Why Do We Do the Work We Do?

My grandfather died of Parkinson’s disease (PD) before I was born. My father doesn’t talk about it. That’s what we do with so many of these diseases, or they did, the people of my parents' generation. Although treatments for PD have improved since my grandfather’s time, current treatments target the symptoms of the disease without affecting disease progression. Common treatments include: carbidopa/levodopa to increase dopamine in the brain, dopamine agonists like pramipexole (Mirapex), ropinirole (Requip) and rotigotine (Neupro, given as a patch), or the fast-acting dopamine agonist apomorphine (Apokyn). Dopamine agonists don’t change the amount of dopamine in your brain, but rather mimic the effects of dopamine. They are less effective than levodopa, but they can last longer, smoothing out the effect of levodopa. Deep brain stimulation (DBS) can also be effective in PD. DBS is a surgical procedure in which electrodes are implanted deep in the brain. These electrodes are used to send electrical signals into the brain and reduce the symptoms of PD. DBS is particularly useful in patients who have fluctuating responses to levodopa.

Seeing and experiencing the toll that Parkinson’s and other neurodegenerative diseases exert on families is what motivated me to study neurodegenerative disease, and while I work on Huntington’s disease, I’ve maintained an interest in Parkinson’s and Alzheimer’s diseases, so I was excited to see what was new in the field of gene therapy for PD.

Cell and Gene Therapy for Parkinson’s Disease

Gene therapy provides an alternative approach to these treatments, one which may, in some cases, change the course of the disease.

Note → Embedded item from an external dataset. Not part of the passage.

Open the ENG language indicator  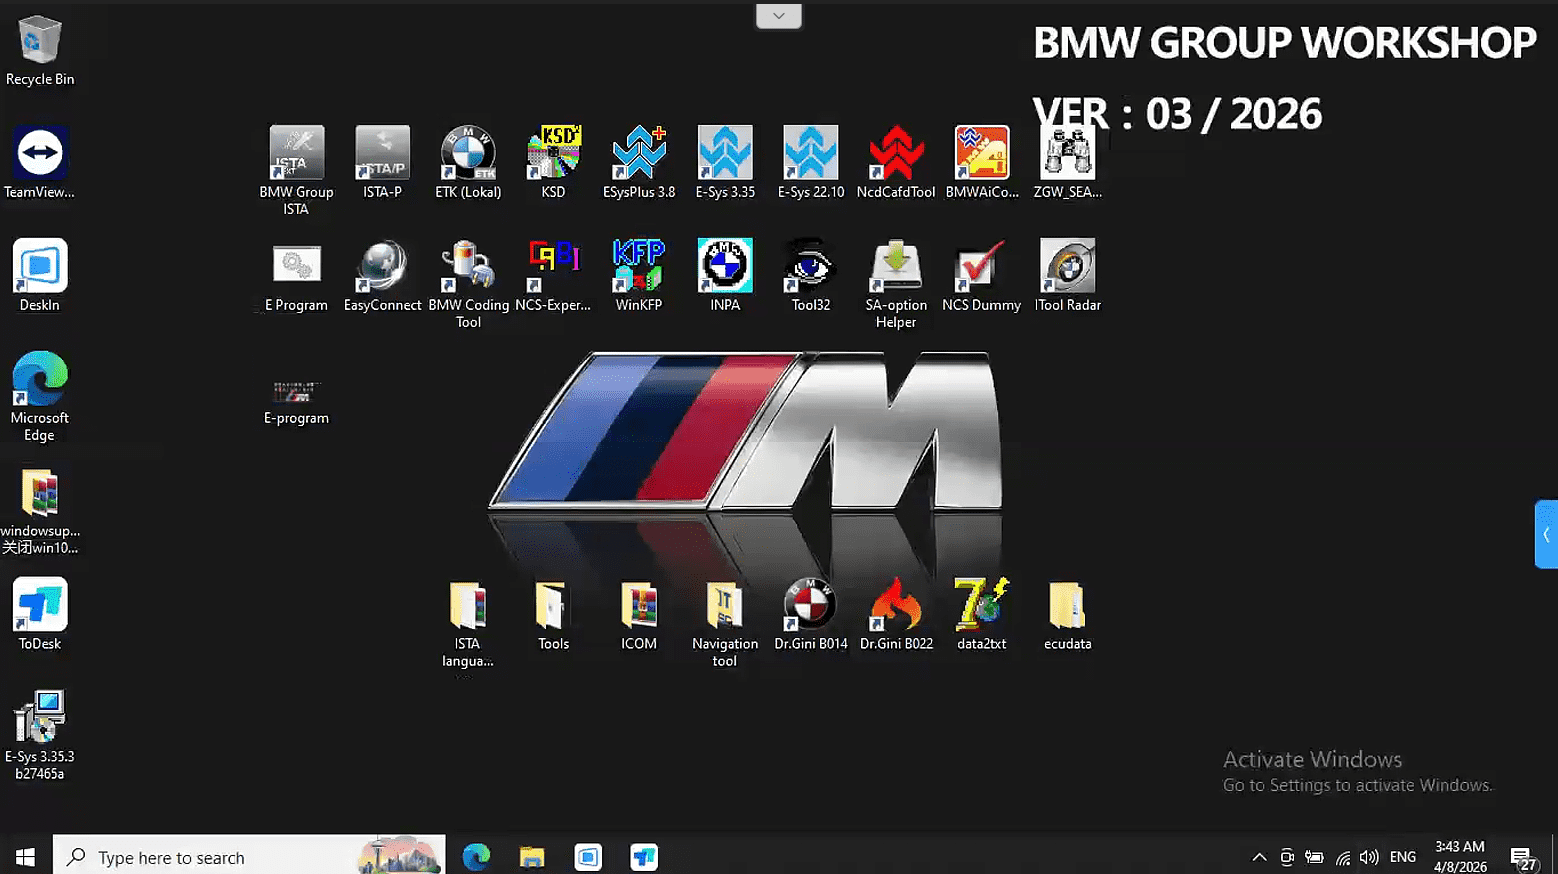click(x=1403, y=857)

Several approaches to gene therapy for PD are being explored; while some aim to increase the production of dopamine, others aim to provide trophic support to cells and increase their survival. Last year we reported on Voyager Therapeutics Phase I AAV-delivered Aromatic amino acid decarboxylase (AADC). In December 2021, the FDA notified the study sponsor Neurocrine Biosciences that it was placing a clinical hold on the Phase II study of VY-AADC (NBIb-1817) due to some MRI abnormalities in trials subjects. Then in February, Neurocrine provided notice of termination of the AADC program to Voyager, effectively terminating development of the therapy. With this, Axovant’s AXO-LENTI-PD (OXB-102) becomes the leading gene therapy trial addressing the dopamine synthesis pathway. AXO-LENTI-PD uses a lentiviral vector to deliver three genes, tyrosine hydroxylase, cyclohydrolase I, and AADC, to brain cells. Each of these enzymes is key to dopamine synthesis. AXO-LENTI-PD is an optimized version of ProSavin, designed to produce greater transgene expression.

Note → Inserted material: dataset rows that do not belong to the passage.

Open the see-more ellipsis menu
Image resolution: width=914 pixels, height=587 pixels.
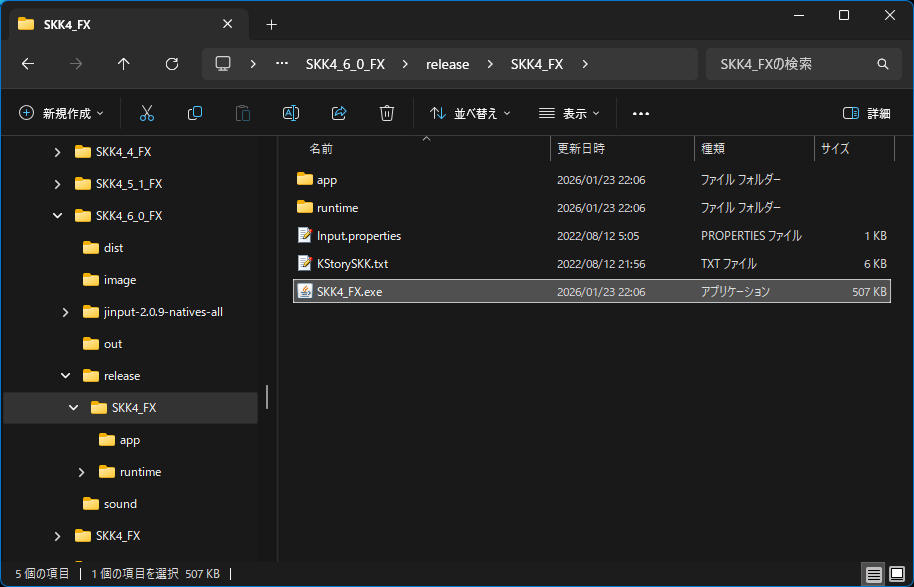(640, 113)
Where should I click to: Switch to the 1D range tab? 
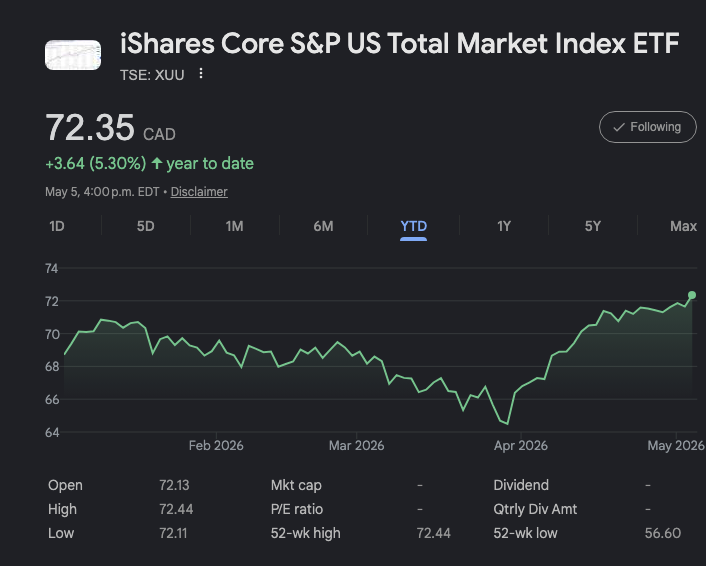tap(57, 226)
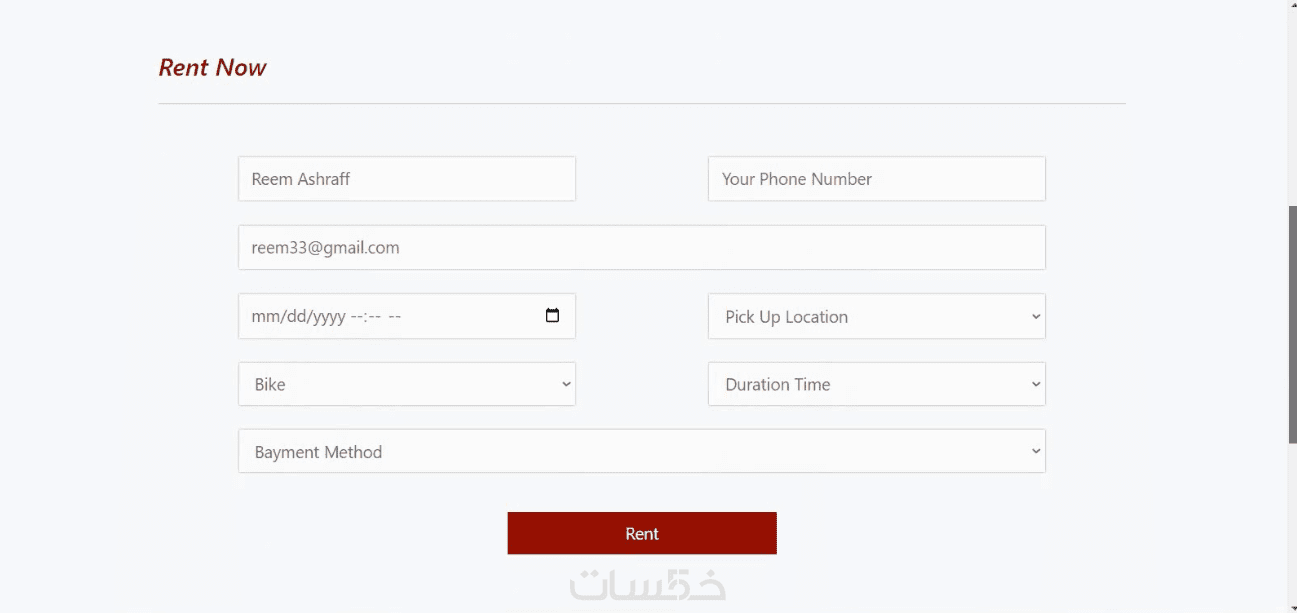This screenshot has height=613, width=1297.
Task: Select the month (mm) segment of date field
Action: [x=264, y=317]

An alternate approach is exemplified by Brain Neurotherapy Bio’s Phase Ib trial of AAV2-GDNF. Glial cell line derived neurotrophic factor (GDNF) can promote the survival of embryonic dopaminergic neurons and protects dopamine neurons in animal models of PD. The AAV2-GDNF trial will assess the safety and tolerability of four different doses of AAV2-GDNF and gather preliminary data through clinical evaluations, laboratory testing, neuropsychological testing, and imaging on the potential for clinical benefit from the therapy.

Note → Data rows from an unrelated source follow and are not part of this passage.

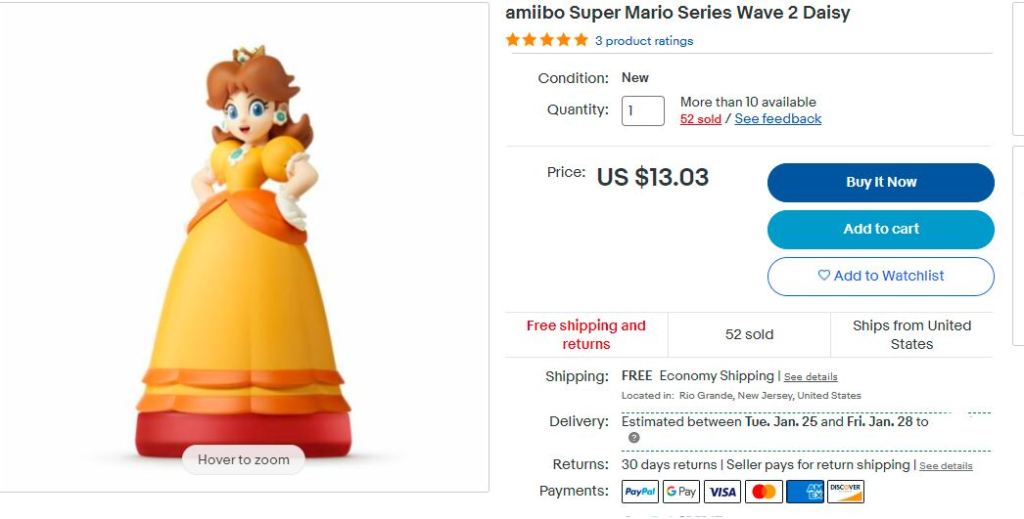Open the red 52 sold link

pyautogui.click(x=700, y=119)
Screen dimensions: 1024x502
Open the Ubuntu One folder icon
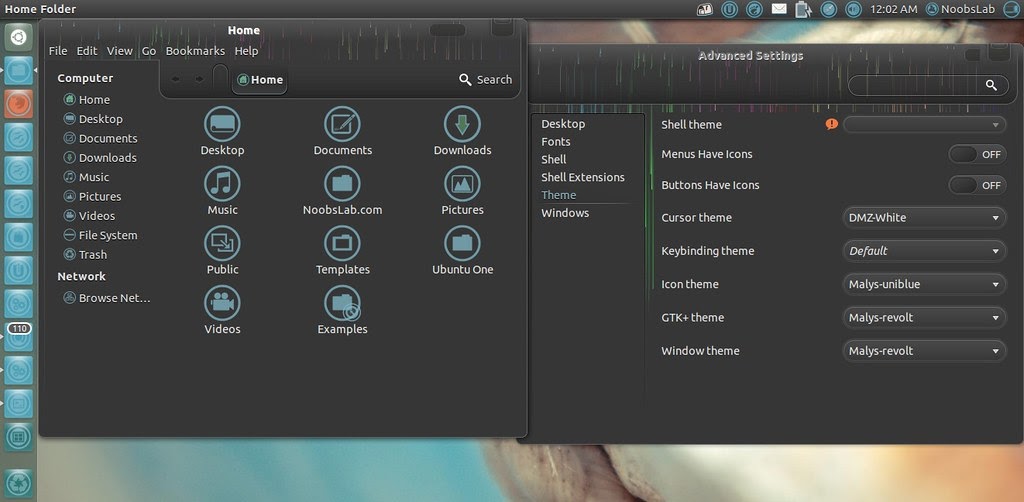[x=462, y=243]
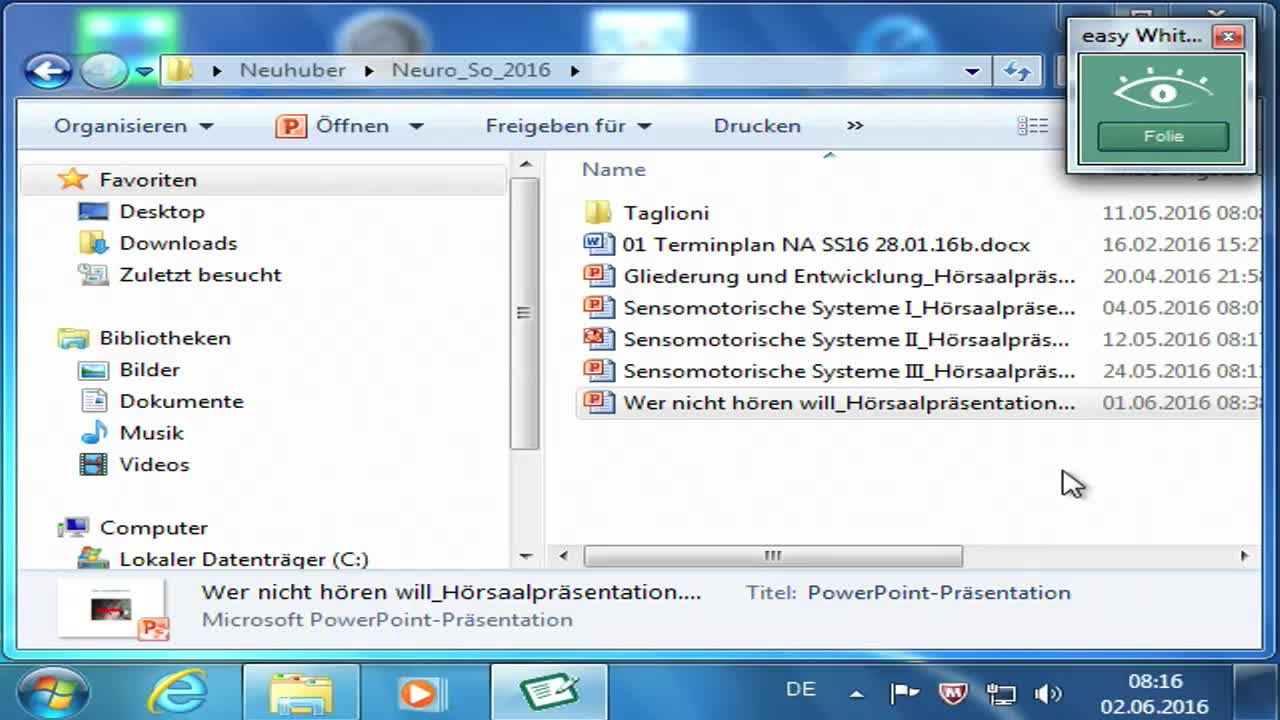Expand the Öffnen dropdown arrow
The width and height of the screenshot is (1280, 720).
416,125
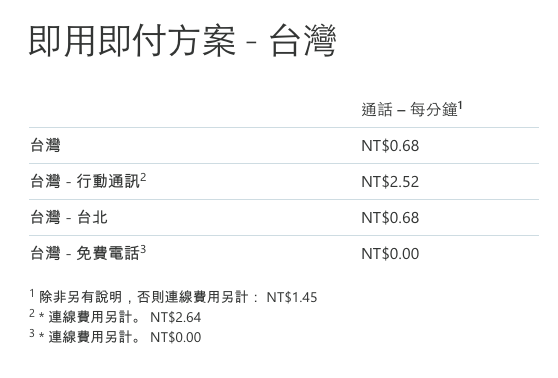Click footnote superscript 2 beside 行動通訊

pyautogui.click(x=143, y=177)
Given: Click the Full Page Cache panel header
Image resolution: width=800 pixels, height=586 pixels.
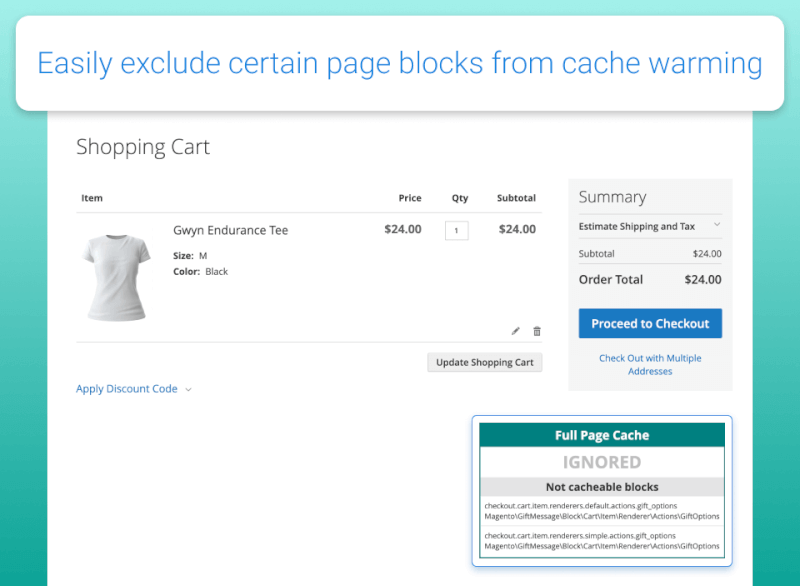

In addition to gene therapy, there are 14 studies listed on ASGCT's Clinical Trials Finder involving Parkinson’s disease and cell therapy. Some of these are designed to evaluate the safety and tolerability of different types of stem cell transplants in PD.

The work shown in identifying potential treatments for PD is not only exciting, it’s motivating. My work, and the work of all ASGCT Members, is an important part of that mission whether we’re developing delivery mechanisms, advancing our understanding of genetic diseases, or even translating treatments through clinical trials. It’s why I do what I do.

Dr. Pfister is assistant professor at the University of Massachusetts Medical School and chair of the ASGCT Communications Committee.